Further, Intravenous immunoglobulin (IVIG), at high dosage levels can suppress, rather than enhance the immune response and is used to treat several inflammatory and autoimmune conditions. Whether activated antibodies stimulate an inflammatory or anti-inflammatory response appears to be determined by specific sugar molecules called glycans attached to the Fc region — the tail-like section of a Y-shaped antibody.
In their previous outing, the investigators of the study found that the anti-inflammatory effect of high-dose IVIG can be attributed to a minor fraction of antibodies to which a glycan called sialic acid has been attached to their Fc region.
While glycans are usually attached to the proteins making up antibodies while they are being assembled within cells, recent evidence suggests they could be modified outside of the cellular environment.
Therefore the team set out to determine whether administration of a transferase, an enzyme that moves chemical groups like glycans from one molecule to another, could convert inflammatory antibodies to anti-inflammatory forms within a living animal.
Since the attachment of sialic acid to an Fc group requires the presence of another glycan called galactose, the team created two enzymes termed B4Fc and ST6Fc, which induce the attachment of galactose and sialic acid respectively.
Although intravenous administration of either enzyme alone did not reduce inflammation in a mouse model of rheumatoid arthritis, simultaneous administration of both in a form called B4ST6Fc had anti-inflammatory effects similar to those of high-dose IVIG. B4ST6Fcadministration also reduced kidney damage in a mouse model of lupus-related kidney inflammation.
Additional experiments found little evidence that enzyme administration affected antibodies not involved with the specific autoimmune condition and also showed that platelets, which become activated at the site of antibody-driven inflammation, provided the sialic acid and galactose attached to the Fc region by the B4ST6Fc enzyme.
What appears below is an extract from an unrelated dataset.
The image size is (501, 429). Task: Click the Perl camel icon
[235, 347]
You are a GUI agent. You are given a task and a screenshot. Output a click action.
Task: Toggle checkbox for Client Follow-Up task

Mr. Anthony explains that, while IVIG can be effective against many inflammatory and autoimmune diseases, it is in short supply, the treatment is expensive, and administration is time consuming. “We found that our enzymes were effective at a 400-fold lower dose than high-dose IVIG, and by manipulating the enzymes already in an organism, our method eliminates the need for a lengthy IVIG infusion.” His team will be exploring questions in future studies such as appropriate dosage, optimal administration and whether repeat treatments would be required.